PROVIDED MATERIAL Block Start

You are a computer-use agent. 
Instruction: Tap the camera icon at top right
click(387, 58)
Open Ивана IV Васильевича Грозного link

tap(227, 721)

PROVIDED MATERIAL Block End

● WHAT YOU NEED TO DO:
Repeat everything in the listing above exactly.

● RESPONSE TO THIS TASK:
You are a computer-use agent. 
Instruction: Tap the camera icon at top right
click(387, 58)
Open Ивана IV Васильевича Грозного link

tap(227, 721)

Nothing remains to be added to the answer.